I've been on hiatus for way too long. I've been cooking less these past few weeks due to a combination of work, travel and lots of time running. But, enough about that... let's get going with this awesome steak. 

This meal dates back to Valentine's Day. I found this beautiful bone-in ribeye on sale at Whole Foods and without much of a plan, I went for it. I flipped through a few cookbooks looking for an interesting technique to cook this steak, and settled on the "Pan-roasted dry-aged rib eye" from Momofuku. It turns out, this is probably the easiest recipe in the entire book. 

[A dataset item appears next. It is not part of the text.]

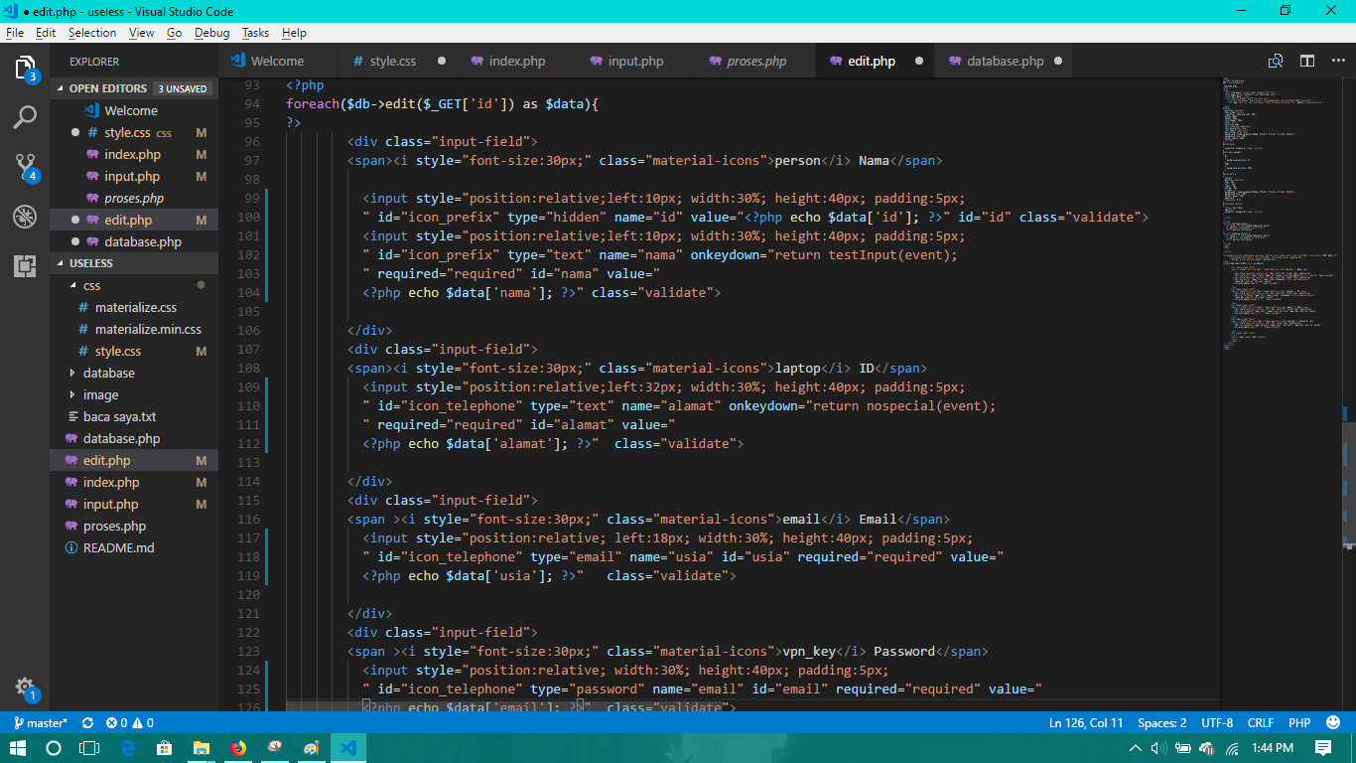The image size is (1356, 763).
Task: Click the sync changes icon in status bar
Action: [86, 723]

To quote David Chang, this recipe can be summed up in a text message:
"Season it.
Sear it. 
Roast it.
Baste it.
Rest it.
Slice it.
Eat it. " 

Chang then gets into some colorful scare tactics about the responsibilities involved in cooking a $40 piece of meat. Since this steak wasn't dry-aged, and was on sale, I wasn't too worried about the risk involved in cooking a $15 steak. 

The Recipe:


The first thing I did was take the steak, which was about an inch and half thick, out of the fridge for an hour. I salted it very liberally with kosher salt and black pepper, then preheated my oven to 400F.


Once the oven was preheated, and the steak was at room temperature, I put my cast iron skillet over high heat and left it for a good 5-10 minutes. Then I browned the steak for about two minutes on both sides. Next I put the fatty end, opposite the bone, on the pan for 30 seconds.


I finished browning the steak, then put it in the oven for about 6 minutes. After the steak came out of the oven, I put the pan back over low heat and added butter, shallots and thyme to the pan. Next I basted the steak with butter for a few minutes, then took it out of the pan to rest while I sautéed some mushrooms.

 


I added a bunch of chopped mushrooms to the skillet with the butter, shallots and thyme. The pan had so much heat that the mushrooms cooked down in no time. 



The Result:

The steak came out a bit more towards medium than I would have liked. I think this is because the Momofuku recipe called for a 2 inch thick steak, and I just didn't adjust the cooking times down enough. But, the steak was still really delicious. Basting the steak with butter added so much flavor, and prevented it from tasting dried out.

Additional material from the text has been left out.